Coordenador-jurídico da Articulação dos Povos Indígenas do Brasil (Apib), Eloy Terena contou que, com a suspensão, quem mais sofre são as populações indígenas que residem nos territórios.

“Há diversos povos aguardando a demarcação de suas terras. São famílias que moram nas beiras de estradas, nos fundos de fazendas. Elas estão sendo ameaçadas por invasores, fazendeiros, que estão usufruindo de maneira ilegal dos territórios indígenas. Esta indefinição sobre o assunto apenas dá mais tempo para que esses criminosos continuem fazendo esse uso ilegal, para que eles sigam nessa prática criminosa”, explicou Eloy.

Sobre os votos

O voto do ministro Fachin contra o marco temporal, lido na semana passada, foi considerado uma vitória para o movimento indígena: “Autorizar, à revelia da Constituição, a perda da posse das terras tradicionais por comunidade indígena, significa o progressivo etnocídio de sua cultura, pela dispersão dos índios integrantes daquele grupo, além de lançar essas pessoas em situação de miserabilidade e aculturação, negando-lhes o direito à identidade e à diferença em relação ao modo de vida da sociedade envolvente… Não há segurança jurídica maior que cumprir a Constituição”, disse o ministro alguns dias atrás.

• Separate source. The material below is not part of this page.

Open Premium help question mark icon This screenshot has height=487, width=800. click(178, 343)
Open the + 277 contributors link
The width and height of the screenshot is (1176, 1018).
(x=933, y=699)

A manifestação de Nunes Marques, porém, foi bastante criticada. A advogada Samara Pataxó, que também integra a assessoria jurídica da Apib, disse que Nunes Marques não trouxe nada de novo: “O voto dele a favor do marco temporal era esperado. Ele trouxe basicamente o que os ruralistas defendem, foi contrário aos interesses indígenas. É algo que não nos surpreende, mas nos abala”, disse Samara.

Direito de ser e existir

Segundo a porta-voz da Campanha Amazônia do Greenpeace, Carolina Marçal, o marco temporal “propõe a legalização da expulsão dos povos indígenas de suas terras”: “Essa tese oficializa toda a violência, ataques e intimidações enfrentados historicamente pelos indígenas, desprezando seu direito originário aos territórios ancestrais”.

Carolina disse também que o marco temporal é, na prática, uma negação do direito de existir desses povos. “Essa tese ignora um passado colonial que se arrasta dissimuladamente até hoje, marcado por uma disputa assimétrica pelos territórios, seus recursos  e que reiteradamente resulta na violação e expulsão dos povos originários de suas terras”, afirmou.

O Greenpeace segue acompanhando o julgamento – quando quer que ele seja retomado – e se coloca ao lado dos povos indígenas brasileiros na busca por seu direito de ser, existir e de manter seus territórios ancestrais.